In embryogenesis, avian primordial germ cells (PGCs) circulate temporarily in the blood vessels at stages 10-15 (Hamburger and Hamilton, 1951), before reaching the gonads. In an attempt to transfer cloned genes into PGCs, liposome consisting of reporter plasmid DNA and N-[1-(2,3-Dioleoyloxy)propyl]-N,N,N-trimethylammoniummethylsulf ate was injected into the marginal veins of embryos at stages 11-15. As reporter plasmids, pRSVZ and pAcZ harboring the Escherichia coli lacZ gene driven, respectively, by the Rous sarcoma virus (RSV) promoter and the chicken beta-actin gene promoter were used. First, 55 embryos were injected with liposome containing pRSVZ and stained for the bacterial beta-galactosidase activity 24 hr after injection. In all the embryos, cells positive for beta-galactosidase activity were observed among the blood cells, endothelial cells, and endocardium cells of the heart, suggesting that transfection took place within the circulatory system. Then, embryos were injected with liposome containing pRSVZ or pAcZ, and stained 2 or 3 d after injection.
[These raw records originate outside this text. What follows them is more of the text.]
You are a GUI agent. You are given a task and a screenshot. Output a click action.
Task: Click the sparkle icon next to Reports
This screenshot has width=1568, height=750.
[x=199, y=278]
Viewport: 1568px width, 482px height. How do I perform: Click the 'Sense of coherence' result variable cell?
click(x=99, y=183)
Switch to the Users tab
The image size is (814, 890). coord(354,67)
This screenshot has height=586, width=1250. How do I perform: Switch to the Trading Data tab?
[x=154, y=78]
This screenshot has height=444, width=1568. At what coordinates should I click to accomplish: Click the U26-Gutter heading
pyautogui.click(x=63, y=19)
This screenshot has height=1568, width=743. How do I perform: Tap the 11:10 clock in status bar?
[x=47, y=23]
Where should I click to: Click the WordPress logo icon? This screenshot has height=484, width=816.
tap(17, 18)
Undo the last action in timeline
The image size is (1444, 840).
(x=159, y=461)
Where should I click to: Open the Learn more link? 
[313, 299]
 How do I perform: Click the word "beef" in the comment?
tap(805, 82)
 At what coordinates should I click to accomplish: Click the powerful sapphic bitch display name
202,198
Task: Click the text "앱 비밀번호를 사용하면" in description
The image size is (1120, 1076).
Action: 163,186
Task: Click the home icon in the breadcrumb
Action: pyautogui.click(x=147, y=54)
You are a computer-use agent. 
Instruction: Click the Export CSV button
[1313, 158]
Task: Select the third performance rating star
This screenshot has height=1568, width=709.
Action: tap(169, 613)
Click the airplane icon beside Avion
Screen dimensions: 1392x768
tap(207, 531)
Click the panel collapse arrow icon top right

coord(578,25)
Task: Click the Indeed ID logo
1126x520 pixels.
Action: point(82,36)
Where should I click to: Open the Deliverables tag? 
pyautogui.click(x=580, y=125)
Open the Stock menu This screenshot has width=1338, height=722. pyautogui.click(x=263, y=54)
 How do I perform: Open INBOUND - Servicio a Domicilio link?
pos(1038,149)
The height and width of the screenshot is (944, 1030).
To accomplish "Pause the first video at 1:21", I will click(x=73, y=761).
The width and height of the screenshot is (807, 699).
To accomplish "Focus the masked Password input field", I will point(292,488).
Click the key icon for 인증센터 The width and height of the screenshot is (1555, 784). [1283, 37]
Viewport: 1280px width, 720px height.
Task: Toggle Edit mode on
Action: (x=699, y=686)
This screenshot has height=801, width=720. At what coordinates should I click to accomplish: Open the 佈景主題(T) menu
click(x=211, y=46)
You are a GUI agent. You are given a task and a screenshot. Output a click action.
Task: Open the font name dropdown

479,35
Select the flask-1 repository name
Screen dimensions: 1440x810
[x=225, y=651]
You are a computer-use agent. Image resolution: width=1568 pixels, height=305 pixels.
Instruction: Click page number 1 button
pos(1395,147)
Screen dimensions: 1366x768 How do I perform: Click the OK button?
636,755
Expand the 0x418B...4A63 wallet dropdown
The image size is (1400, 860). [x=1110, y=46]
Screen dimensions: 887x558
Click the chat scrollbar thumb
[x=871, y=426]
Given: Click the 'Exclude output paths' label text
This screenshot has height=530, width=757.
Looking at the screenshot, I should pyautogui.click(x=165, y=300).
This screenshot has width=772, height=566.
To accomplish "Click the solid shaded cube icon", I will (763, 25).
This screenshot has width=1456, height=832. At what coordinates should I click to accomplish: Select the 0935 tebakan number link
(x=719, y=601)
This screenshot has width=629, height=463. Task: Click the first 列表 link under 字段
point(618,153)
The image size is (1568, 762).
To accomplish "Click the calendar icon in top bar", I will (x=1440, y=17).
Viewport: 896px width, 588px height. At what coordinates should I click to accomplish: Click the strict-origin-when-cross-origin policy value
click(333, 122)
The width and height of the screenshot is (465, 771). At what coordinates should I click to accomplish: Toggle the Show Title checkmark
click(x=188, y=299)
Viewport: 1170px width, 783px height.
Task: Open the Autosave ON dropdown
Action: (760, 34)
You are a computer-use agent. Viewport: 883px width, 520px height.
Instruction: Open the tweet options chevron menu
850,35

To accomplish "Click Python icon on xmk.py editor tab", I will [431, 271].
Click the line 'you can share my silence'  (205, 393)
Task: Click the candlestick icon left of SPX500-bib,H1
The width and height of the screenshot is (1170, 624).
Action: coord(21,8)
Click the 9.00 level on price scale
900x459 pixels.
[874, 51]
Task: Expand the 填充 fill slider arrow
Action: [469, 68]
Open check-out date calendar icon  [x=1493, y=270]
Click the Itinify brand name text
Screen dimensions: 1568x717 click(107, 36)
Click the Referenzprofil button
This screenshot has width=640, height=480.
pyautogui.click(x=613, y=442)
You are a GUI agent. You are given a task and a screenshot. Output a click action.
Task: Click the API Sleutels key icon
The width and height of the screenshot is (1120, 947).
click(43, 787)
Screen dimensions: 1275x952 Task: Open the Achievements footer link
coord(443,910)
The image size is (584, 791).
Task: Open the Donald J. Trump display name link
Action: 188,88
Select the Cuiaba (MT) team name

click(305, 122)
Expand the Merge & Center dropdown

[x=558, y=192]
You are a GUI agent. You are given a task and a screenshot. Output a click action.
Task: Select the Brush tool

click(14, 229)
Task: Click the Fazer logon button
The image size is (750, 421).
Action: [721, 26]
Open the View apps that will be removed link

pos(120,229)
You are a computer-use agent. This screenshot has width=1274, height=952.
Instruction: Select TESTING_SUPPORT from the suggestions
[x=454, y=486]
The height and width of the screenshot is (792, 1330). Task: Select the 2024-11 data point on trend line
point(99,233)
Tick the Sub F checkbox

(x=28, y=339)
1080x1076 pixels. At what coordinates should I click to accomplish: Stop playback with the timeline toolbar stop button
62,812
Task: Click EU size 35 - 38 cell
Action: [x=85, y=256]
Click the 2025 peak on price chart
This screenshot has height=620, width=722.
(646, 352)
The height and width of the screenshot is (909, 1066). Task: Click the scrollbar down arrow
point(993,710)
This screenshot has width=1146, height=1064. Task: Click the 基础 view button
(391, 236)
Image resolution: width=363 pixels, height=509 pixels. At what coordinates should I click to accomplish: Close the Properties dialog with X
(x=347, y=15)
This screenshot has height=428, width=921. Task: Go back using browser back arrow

PGCs positive for beta-galactosidase activity were observed in the gonads in four out of 44 embryos injected with pRSVZ, and 29 out of 71 embryos injected with pAcZ, indicating that the plasmid DNA was transferred into PGCs developing normally. The average number of positive PGCs per embryo was 0.2 and 2.1, respectively, when pRSVZ and pAcZ were introduced. The difference in the number of positive PGCs detected after introduction of the two plasmids suggests that the actin promoter has a higher level of transcriptional activity in PGCs than does the RSV promoter.